Et si de minuscules bactéries pouvaient alimenter une batterie ? En Chine, des scientifiques ont réussi à fabriquer une pile miniature qui produit de l’électricité à partir de micro-organismes vivants. Ce prototype, imprimable en 3D et capable de se recharger tout seul, ouvre de nouvelles voies pour créer des sources d’énergie plus durables — notamment pour la santé ou les objets connectés.

Produire de l’énergie sans lithium, sans cobalt, ni produits chimiques toxiques ? C’est l’idée derrière une toute nouvelle batterie mise au point par une équipe de chercheurs chinois de l’Académie des sciences, à Shenzhen.

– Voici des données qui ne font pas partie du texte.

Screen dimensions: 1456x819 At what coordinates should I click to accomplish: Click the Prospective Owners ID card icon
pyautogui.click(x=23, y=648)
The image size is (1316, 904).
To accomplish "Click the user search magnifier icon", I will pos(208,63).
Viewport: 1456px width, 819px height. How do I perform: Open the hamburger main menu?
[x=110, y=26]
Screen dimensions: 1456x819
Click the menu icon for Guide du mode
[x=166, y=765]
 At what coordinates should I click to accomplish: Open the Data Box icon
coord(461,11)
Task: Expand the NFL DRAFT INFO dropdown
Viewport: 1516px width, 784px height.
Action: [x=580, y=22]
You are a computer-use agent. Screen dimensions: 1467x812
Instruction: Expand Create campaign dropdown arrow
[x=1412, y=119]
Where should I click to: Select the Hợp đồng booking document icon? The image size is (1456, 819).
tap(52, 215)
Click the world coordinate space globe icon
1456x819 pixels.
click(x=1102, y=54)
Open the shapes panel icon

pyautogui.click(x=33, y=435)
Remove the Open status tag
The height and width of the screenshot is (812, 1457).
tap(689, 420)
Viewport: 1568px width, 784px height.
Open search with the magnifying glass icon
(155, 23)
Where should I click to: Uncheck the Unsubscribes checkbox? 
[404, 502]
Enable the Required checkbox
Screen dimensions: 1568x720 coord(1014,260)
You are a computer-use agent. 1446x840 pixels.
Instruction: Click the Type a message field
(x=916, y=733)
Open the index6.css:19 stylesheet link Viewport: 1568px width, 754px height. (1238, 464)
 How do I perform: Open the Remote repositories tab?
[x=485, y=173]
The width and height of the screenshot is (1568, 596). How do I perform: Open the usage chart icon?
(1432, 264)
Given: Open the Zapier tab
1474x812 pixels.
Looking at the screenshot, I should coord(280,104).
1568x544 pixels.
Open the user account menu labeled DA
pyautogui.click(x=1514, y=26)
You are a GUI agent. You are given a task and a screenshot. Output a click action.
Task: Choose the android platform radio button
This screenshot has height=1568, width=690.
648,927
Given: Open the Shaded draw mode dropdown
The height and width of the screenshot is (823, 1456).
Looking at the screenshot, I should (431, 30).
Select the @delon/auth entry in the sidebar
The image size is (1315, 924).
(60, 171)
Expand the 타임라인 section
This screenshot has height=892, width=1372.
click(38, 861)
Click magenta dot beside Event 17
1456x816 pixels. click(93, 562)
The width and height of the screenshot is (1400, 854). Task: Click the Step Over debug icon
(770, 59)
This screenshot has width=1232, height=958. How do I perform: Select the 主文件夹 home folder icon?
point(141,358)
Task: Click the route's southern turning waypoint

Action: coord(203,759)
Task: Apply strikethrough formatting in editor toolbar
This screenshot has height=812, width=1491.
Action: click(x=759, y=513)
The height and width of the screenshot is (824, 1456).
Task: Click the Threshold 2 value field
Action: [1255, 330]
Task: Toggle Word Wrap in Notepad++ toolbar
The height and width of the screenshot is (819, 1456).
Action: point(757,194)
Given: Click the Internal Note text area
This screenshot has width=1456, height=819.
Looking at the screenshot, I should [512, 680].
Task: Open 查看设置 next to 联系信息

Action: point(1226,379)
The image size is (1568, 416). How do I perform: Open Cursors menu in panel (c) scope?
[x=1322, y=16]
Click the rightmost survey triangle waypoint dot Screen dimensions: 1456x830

Leur invention utilise une bactérie bien connue du monde scientifique, Shewanella oneidensis MR-1, capable de générer de l’électricité à partir de son activité biologique.

Une batterie utile… mais pas pour faire tourner un ordinateur

Le prototype a la taille d’une pile bouton classique (20 mm de diamètre, 3,2 mm d’épaisseur). Il fonctionne grâce à un hydrogel vivant, un matériau gélatineux qui contient les fameuses bactéries. Ces dernières sont encapsulées dans une matrice d’alginate (un composant dérivé des algues), où elles restent actives pendant toute la durée de fonctionnement. Résultat : une petite batterie capable de produire de l’électricité… toute seule.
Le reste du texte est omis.